Título: Moratória acabou, inferno não, diz Kirchner
Autor: Denise Chrispim Marin
Fonte: O Estado de São Paulo, 03/03/2005, Economia, p. B9

Presidente argentino diz que ainda é preciso muito trabalho para tirar o país da severa crise econômica que vem desde 2001 MONTEVIDÉU - A Argentina pode ter deixado a moratória para trás, mas ainda não saiu do "inferno" causado pela severa crise econômica que atingiu o país em 2001, disse ontem o presidente do país, Néstor Kirchner, em entrevista à Radio uruguaia Diez. Ele reuniu-se ontem com os presidentes Luiz Inácio Lula da Silva e Hugo Chávez, da Venezuela. A Argentina renegociou o pagamento de US$ 102 bilhões de sua dívida externa. Após o encontro dos presidentes, o ministro argentino das Relações Exteriores, Rafael Bielsa, afirmou que o país não vai, "absolutamente", iniciar a negociação de qualquer tipo de acordo com o Fundo Monetário Internacional (FMI) ao longo deste ano. Ele esclareceu, porém, que, apesar da resistência de seu país em buscar ajuda financeira do Fundo, a Argentina continuará a cumprir com os compromissos previstos para este ano com a instituição.
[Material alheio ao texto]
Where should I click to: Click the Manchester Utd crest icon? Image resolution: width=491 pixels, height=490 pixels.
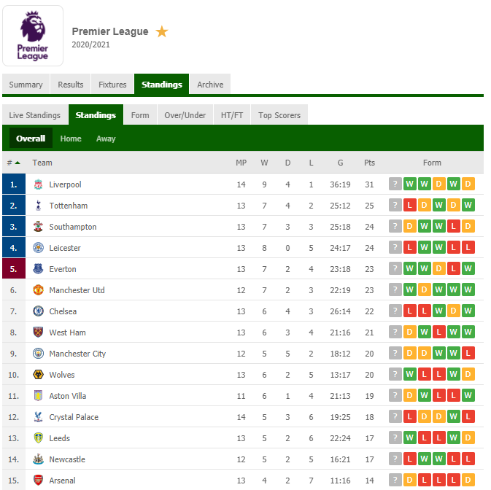(x=38, y=290)
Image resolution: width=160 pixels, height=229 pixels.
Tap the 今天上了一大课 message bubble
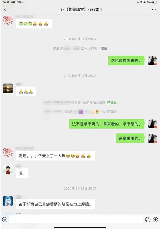point(55,156)
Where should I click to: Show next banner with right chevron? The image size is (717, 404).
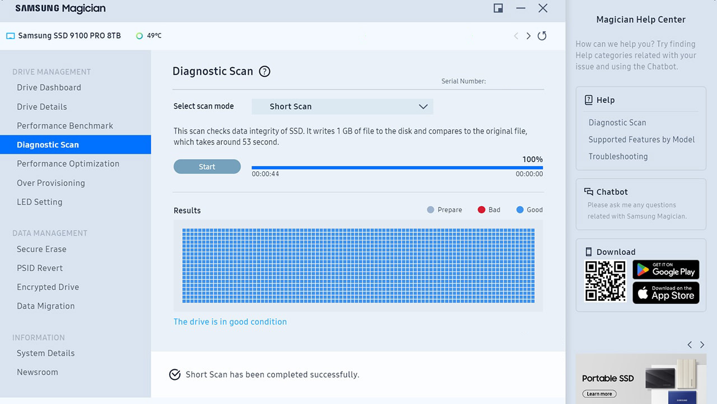point(702,345)
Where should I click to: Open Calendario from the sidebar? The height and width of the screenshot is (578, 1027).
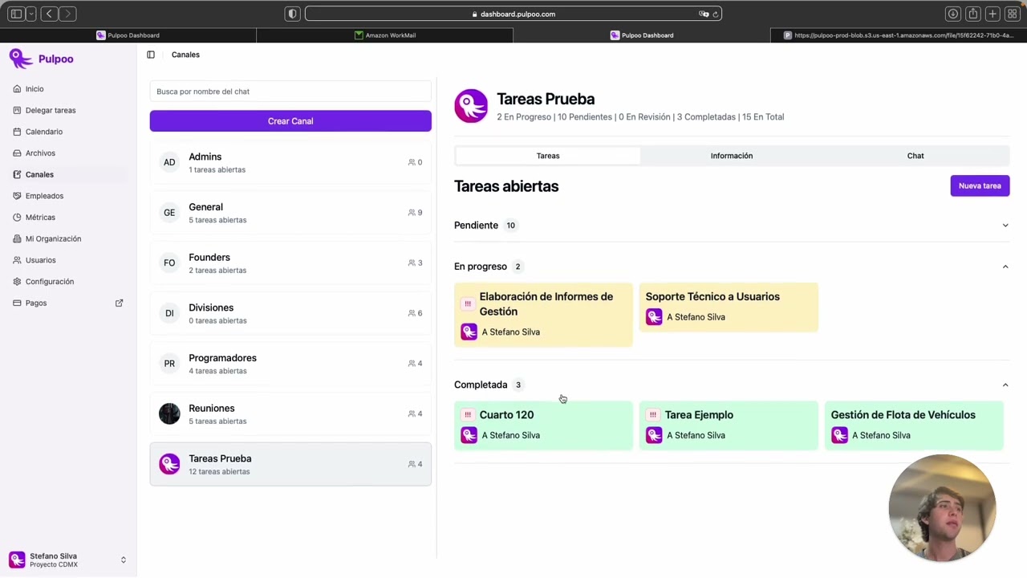pos(44,132)
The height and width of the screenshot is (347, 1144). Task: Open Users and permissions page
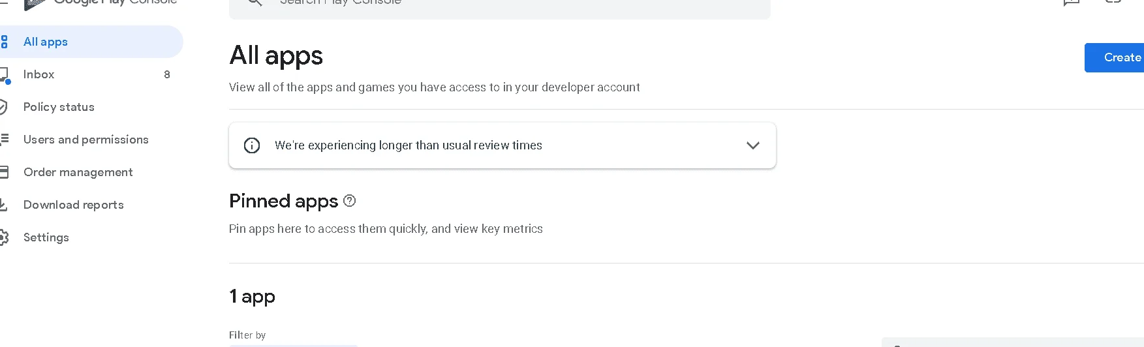coord(86,140)
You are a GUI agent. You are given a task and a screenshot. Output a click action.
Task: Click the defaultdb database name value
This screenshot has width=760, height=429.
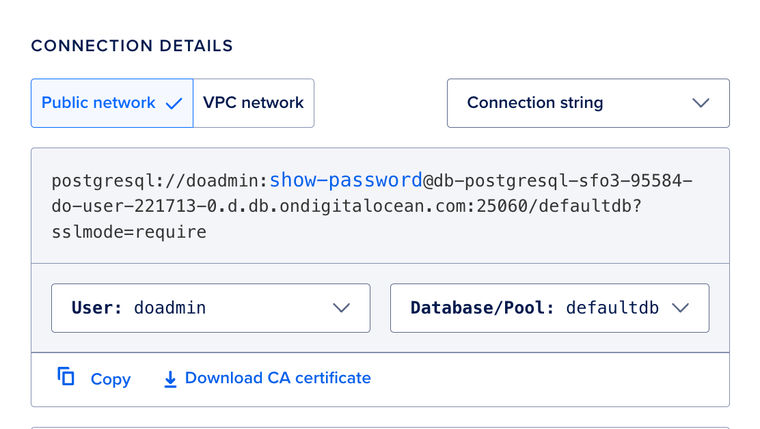(610, 307)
O ministro argentino esvaziou os argumentos apresentados pela imprensa de que o Brasil teria deixado a Argentina à deriva, no difícil momento em que conduzia a renegociação de sua dívida e se contrapunha às posições do FMI.

Bielsa insistiu que reconhecia o empenho das autoridades brasileiras em favor da Argentina nos foros internacionais e que o País havia preferido uma outra forma de se relacionar com o Fundo.
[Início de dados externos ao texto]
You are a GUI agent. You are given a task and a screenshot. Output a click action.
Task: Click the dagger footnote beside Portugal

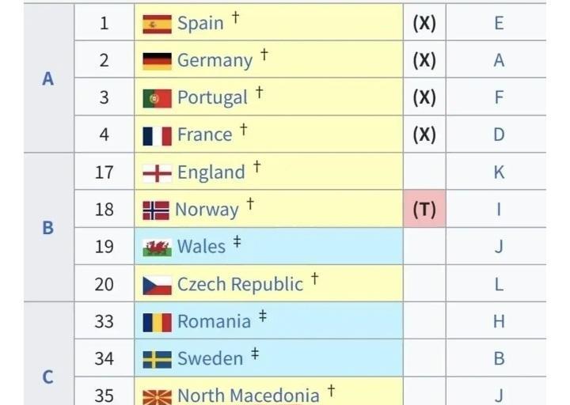pos(259,93)
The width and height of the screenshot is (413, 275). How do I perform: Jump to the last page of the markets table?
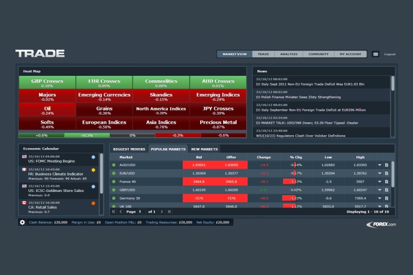(x=168, y=212)
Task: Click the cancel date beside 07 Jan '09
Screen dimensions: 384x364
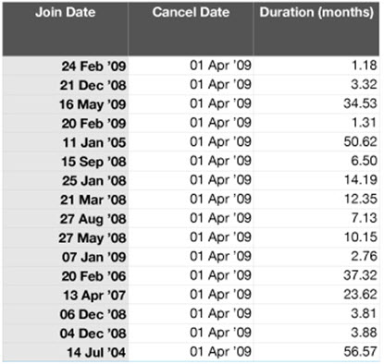Action: pyautogui.click(x=220, y=256)
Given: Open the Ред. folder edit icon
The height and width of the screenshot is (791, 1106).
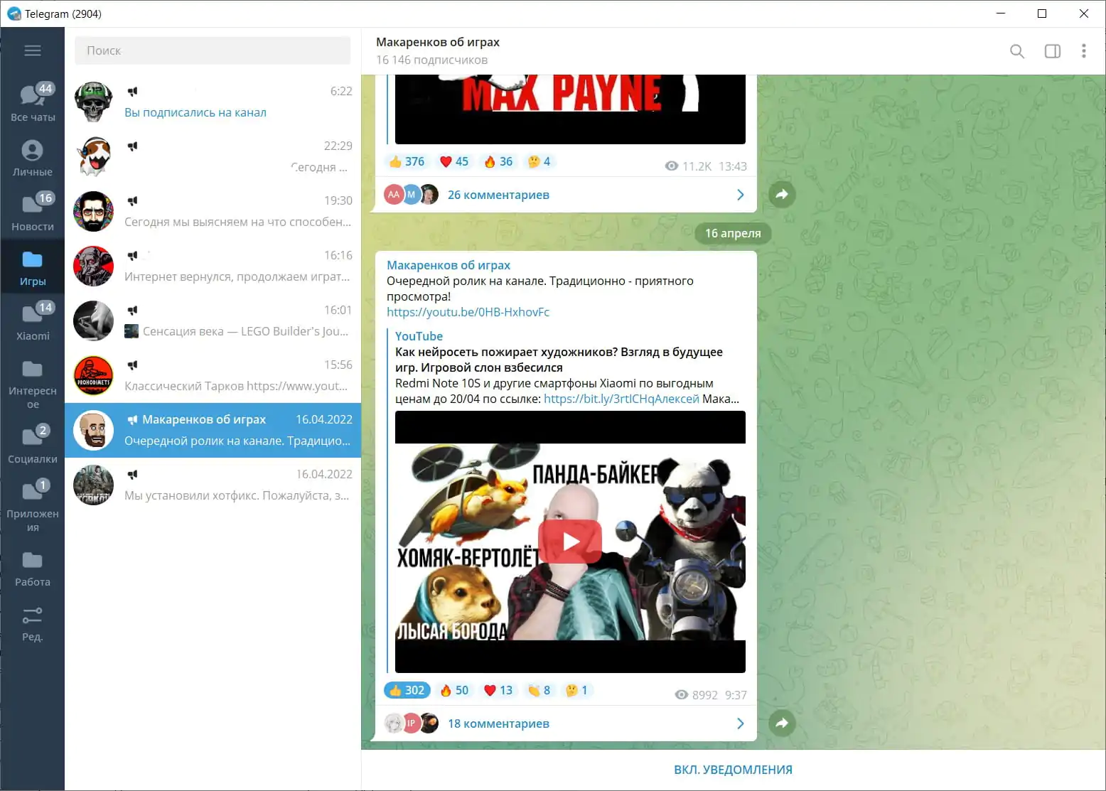Looking at the screenshot, I should pos(33,623).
"Eu jamais poderia dizer que o Brasil tentou se descolar da Argentina. O Brasil escolheu uma forma de lidar com o Fundo e nós, outra", afirmou. "A Argentina antagonizou-se com o FMI. Mas não com o Brasil."

PROPOSTAS

Bielsa, entretanto, retomou antigas propostas argentinas que já causaram aborrecimentos nos gabinetes de Brasília. Uma delas é a de unificação das posições do Brasil e da Argentina - mais tarde, da Venezuela e do restante da América do Sul - para uma atuação conjunta nos organismos financeiros internacionais. A outra é a da negociação Brasil-Argentina com o próprio FMI. "Negociarmos juntos com o Fundo continua a ser uma meta", insistiu o chanceler.

De acordo com Bielsa, a renegociação da dívida argentina foi conduzida de maneira profissional, concluída de forma satisfatória e pode servir como exemplo a outros países. Mas não traz motivos de euforia. Para ele, a Argentina ainda tem o desafio de se livrar do estigma de mau pagador e de recuperar uma imagem de seriedade e rigor.

O anúncio de hoje, afirmou, permitirá a retomada dos fluxos de crédito e de investimentos produtivos ao país, o que deverá garantir as condições para o crescimento econômico.

Integrante da comitiva do presidente Lula, o senador Aloízio Mercadante (PT-SP) mostrou-se menos otimista em relação à capacidade da Argentina em atrair investimentos no futuro, apesar da necessidade brutal do país vizinho em pôr em andamento obras de infra-estrutura e novas plantas produtivas. Ele lembrou que a renegociação deverá abranger cerca de dois terços da dívida argentina e que o restante continuará em pendência judicial.